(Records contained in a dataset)
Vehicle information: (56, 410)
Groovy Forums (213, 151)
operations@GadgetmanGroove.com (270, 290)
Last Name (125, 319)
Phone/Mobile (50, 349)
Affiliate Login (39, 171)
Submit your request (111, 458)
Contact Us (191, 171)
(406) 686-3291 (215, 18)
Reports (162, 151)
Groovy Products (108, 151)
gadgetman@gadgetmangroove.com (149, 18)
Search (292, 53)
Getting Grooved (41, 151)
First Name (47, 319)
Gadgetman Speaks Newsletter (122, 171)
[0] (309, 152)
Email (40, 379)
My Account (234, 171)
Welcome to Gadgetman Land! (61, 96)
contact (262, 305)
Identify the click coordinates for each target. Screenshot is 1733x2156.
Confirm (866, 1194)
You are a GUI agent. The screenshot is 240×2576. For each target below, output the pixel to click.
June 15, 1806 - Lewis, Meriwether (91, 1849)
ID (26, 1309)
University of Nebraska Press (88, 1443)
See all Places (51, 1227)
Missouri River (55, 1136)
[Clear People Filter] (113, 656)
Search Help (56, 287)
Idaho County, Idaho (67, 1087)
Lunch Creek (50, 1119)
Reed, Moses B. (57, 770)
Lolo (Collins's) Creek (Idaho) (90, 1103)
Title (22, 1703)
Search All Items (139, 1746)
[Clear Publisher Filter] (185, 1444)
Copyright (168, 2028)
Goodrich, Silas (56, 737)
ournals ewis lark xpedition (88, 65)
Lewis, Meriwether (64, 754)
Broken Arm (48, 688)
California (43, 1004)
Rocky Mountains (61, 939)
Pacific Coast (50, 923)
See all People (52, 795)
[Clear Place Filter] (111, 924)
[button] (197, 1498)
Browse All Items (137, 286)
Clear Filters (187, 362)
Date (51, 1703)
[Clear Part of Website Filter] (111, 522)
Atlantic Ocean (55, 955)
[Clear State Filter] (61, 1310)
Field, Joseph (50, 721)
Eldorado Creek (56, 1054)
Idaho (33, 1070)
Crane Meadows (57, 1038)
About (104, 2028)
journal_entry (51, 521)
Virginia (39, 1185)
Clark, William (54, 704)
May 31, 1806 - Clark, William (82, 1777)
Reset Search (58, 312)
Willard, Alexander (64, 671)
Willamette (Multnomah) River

## Task to carry out
Would you copy each line of the records that contains "Meriwether"?

## Final answer
June 15, 1806 - Lewis, Meriwether (91, 1849)
Lewis, Meriwether (64, 754)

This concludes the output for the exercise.